### Try it
Starting with the first line, output the data exactly, through to the last line.

§

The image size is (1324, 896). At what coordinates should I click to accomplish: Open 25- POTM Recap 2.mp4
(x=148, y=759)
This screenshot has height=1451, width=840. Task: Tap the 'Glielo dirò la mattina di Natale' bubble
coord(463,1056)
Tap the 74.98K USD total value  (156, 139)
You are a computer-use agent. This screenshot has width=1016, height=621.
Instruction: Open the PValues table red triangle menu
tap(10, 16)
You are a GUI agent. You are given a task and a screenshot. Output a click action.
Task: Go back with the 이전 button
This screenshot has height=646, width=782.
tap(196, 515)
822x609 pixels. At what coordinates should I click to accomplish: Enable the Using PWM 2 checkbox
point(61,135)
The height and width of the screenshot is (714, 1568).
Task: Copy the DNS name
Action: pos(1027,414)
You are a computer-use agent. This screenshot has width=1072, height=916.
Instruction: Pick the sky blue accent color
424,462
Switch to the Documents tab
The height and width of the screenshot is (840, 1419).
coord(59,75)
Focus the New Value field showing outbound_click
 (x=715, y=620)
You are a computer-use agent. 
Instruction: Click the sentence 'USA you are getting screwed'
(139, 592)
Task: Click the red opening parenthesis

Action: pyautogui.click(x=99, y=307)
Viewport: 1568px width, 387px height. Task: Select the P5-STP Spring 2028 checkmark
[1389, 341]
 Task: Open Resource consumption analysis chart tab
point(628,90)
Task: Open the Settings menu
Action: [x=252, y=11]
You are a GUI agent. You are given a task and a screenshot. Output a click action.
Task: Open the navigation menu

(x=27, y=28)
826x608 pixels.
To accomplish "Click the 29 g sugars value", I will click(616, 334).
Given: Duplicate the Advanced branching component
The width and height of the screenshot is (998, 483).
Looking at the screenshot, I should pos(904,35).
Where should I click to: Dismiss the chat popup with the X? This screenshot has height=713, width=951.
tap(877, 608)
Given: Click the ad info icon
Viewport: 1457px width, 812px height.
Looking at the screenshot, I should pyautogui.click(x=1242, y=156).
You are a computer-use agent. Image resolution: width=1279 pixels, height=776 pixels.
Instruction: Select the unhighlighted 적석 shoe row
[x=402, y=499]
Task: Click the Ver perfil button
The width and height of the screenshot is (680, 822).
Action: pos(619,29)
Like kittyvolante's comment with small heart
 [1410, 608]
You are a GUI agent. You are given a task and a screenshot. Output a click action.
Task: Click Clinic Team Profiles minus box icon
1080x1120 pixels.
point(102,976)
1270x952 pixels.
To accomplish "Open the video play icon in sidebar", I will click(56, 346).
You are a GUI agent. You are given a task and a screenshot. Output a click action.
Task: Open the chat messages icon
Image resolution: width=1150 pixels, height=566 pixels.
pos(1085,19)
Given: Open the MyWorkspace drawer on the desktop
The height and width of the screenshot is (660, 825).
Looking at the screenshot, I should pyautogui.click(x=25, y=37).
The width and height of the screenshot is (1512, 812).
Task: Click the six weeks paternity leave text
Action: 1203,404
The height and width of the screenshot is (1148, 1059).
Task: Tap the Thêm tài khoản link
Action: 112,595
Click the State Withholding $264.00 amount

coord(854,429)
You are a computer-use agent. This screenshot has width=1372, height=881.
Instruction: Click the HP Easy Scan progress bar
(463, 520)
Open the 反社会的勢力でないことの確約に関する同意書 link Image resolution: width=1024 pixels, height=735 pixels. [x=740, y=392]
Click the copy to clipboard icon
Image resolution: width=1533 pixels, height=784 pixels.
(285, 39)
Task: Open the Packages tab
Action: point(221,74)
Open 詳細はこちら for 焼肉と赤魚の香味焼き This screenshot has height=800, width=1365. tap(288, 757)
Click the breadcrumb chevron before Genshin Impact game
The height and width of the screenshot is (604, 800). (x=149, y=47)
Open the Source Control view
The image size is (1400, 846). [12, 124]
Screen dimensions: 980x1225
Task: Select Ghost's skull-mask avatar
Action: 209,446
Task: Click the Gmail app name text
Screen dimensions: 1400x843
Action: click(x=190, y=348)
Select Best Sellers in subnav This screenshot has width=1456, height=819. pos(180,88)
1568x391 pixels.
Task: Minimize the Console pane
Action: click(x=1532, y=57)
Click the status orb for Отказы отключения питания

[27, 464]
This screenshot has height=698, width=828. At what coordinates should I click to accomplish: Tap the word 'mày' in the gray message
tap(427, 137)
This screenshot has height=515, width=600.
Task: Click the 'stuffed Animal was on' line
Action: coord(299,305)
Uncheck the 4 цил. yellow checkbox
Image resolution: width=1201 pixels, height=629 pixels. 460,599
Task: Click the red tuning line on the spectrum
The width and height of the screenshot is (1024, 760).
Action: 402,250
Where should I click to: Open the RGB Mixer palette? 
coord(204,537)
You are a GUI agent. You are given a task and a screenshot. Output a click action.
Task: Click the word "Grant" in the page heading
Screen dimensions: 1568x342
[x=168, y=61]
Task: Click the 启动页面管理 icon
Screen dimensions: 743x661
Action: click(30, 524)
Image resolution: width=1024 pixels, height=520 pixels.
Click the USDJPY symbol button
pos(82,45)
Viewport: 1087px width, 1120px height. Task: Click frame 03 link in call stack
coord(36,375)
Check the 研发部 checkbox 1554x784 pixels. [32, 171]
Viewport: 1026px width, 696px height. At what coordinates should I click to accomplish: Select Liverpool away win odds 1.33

§

### Task answer
The image size is (1324, 896). At what coordinates should I click to accomplish: Open 25- POTM Recap 2.mp4
(x=148, y=759)
This screenshot has height=1451, width=840. Task: Tap the 'Glielo dirò la mattina di Natale' bubble
coord(463,1056)
Tap the 74.98K USD total value  (156, 139)
You are a computer-use agent. This screenshot has width=1016, height=621.
Instruction: Open the PValues table red triangle menu
tap(10, 16)
You are a GUI agent. You are given a task and a screenshot. Output a click action.
Task: Go back with the 이전 button
This screenshot has height=646, width=782.
tap(196, 515)
822x609 pixels. At what coordinates should I click to accomplish: Enable the Using PWM 2 checkbox
point(61,135)
The height and width of the screenshot is (714, 1568).
Task: Copy the DNS name
Action: pos(1027,414)
You are a computer-use agent. This screenshot has width=1072, height=916.
Instruction: Pick the sky blue accent color
424,462
Switch to the Documents tab
The height and width of the screenshot is (840, 1419).
coord(59,75)
Focus the New Value field showing outbound_click
 (x=715, y=620)
You are a computer-use agent. 
Instruction: Click the sentence 'USA you are getting screwed'
(139, 592)
Task: Click the red opening parenthesis

Action: pyautogui.click(x=99, y=307)
Viewport: 1568px width, 387px height. Task: Select the P5-STP Spring 2028 checkmark
[1389, 341]
 Task: Open Resource consumption analysis chart tab
point(628,90)
Task: Open the Settings menu
Action: [x=252, y=11]
You are a GUI agent. You are given a task and a screenshot. Output a click action.
Task: Open the navigation menu

(x=27, y=28)
826x608 pixels.
To accomplish "Click the 29 g sugars value", I will click(616, 334).
Given: Duplicate the Advanced branching component
The width and height of the screenshot is (998, 483).
Looking at the screenshot, I should pos(904,35).
Where should I click to: Dismiss the chat popup with the X? This screenshot has height=713, width=951.
tap(877, 608)
Given: Click the ad info icon
Viewport: 1457px width, 812px height.
Looking at the screenshot, I should pyautogui.click(x=1242, y=156).
You are a computer-use agent. Image resolution: width=1279 pixels, height=776 pixels.
Instruction: Select the unhighlighted 적석 shoe row
[x=402, y=499]
Task: Click the Ver perfil button
The width and height of the screenshot is (680, 822).
Action: pos(619,29)
Like kittyvolante's comment with small heart
 [1410, 608]
You are a GUI agent. You are given a task and a screenshot. Output a click action.
Task: Click Clinic Team Profiles minus box icon
1080x1120 pixels.
point(102,976)
1270x952 pixels.
To accomplish "Open the video play icon in sidebar", I will click(56, 346).
You are a GUI agent. You are given a task and a screenshot. Output a click action.
Task: Open the chat messages icon
Image resolution: width=1150 pixels, height=566 pixels.
pos(1085,19)
Given: Open the MyWorkspace drawer on the desktop
The height and width of the screenshot is (660, 825).
Looking at the screenshot, I should pyautogui.click(x=25, y=37).
The width and height of the screenshot is (1512, 812).
Task: Click the six weeks paternity leave text
Action: 1203,404
The height and width of the screenshot is (1148, 1059).
Task: Tap the Thêm tài khoản link
Action: 112,595
Click the State Withholding $264.00 amount

coord(854,429)
You are a computer-use agent. This screenshot has width=1372, height=881.
Instruction: Click the HP Easy Scan progress bar
(463, 520)
Open the 反社会的勢力でないことの確約に関する同意書 link Image resolution: width=1024 pixels, height=735 pixels. [x=740, y=392]
Click the copy to clipboard icon
Image resolution: width=1533 pixels, height=784 pixels.
(285, 39)
Task: Open the Packages tab
Action: point(221,74)
Open 詳細はこちら for 焼肉と赤魚の香味焼き This screenshot has height=800, width=1365. tap(288, 757)
Click the breadcrumb chevron before Genshin Impact game
The height and width of the screenshot is (604, 800). (x=149, y=47)
Open the Source Control view
The image size is (1400, 846). [12, 124]
Screen dimensions: 980x1225
Task: Select Ghost's skull-mask avatar
Action: 209,446
Task: Click the Gmail app name text
Screen dimensions: 1400x843
Action: click(x=190, y=348)
Select Best Sellers in subnav This screenshot has width=1456, height=819. pos(180,88)
1568x391 pixels.
Task: Minimize the Console pane
Action: click(x=1532, y=57)
Click the status orb for Отказы отключения питания

[27, 464]
This screenshot has height=698, width=828. At what coordinates should I click to accomplish: Tap the word 'mày' in the gray message
tap(427, 137)
This screenshot has height=515, width=600.
Task: Click the 'stuffed Animal was on' line
Action: coord(299,305)
Uncheck the 4 цил. yellow checkbox
Image resolution: width=1201 pixels, height=629 pixels. 460,599
Task: Click the red tuning line on the spectrum
The width and height of the screenshot is (1024, 760).
Action: 402,250
Where should I click to: Open the RGB Mixer palette? 
coord(204,537)
You are a GUI agent. You are given a task and a screenshot. Output a click action.
Task: Click the word "Grant" in the page heading
Screen dimensions: 1568x342
[x=168, y=61]
Task: Click the 启动页面管理 icon
Screen dimensions: 743x661
Action: click(30, 524)
Image resolution: width=1024 pixels, height=520 pixels.
Click the USDJPY symbol button
pos(82,45)
Viewport: 1087px width, 1120px height. Task: Click frame 03 link in call stack
coord(36,375)
Check the 研发部 checkbox 1554x784 pixels. [32, 171]
Viewport: 1026px width, 696px height. At what coordinates should I click to accomplish: Select Liverpool away win odds 1.33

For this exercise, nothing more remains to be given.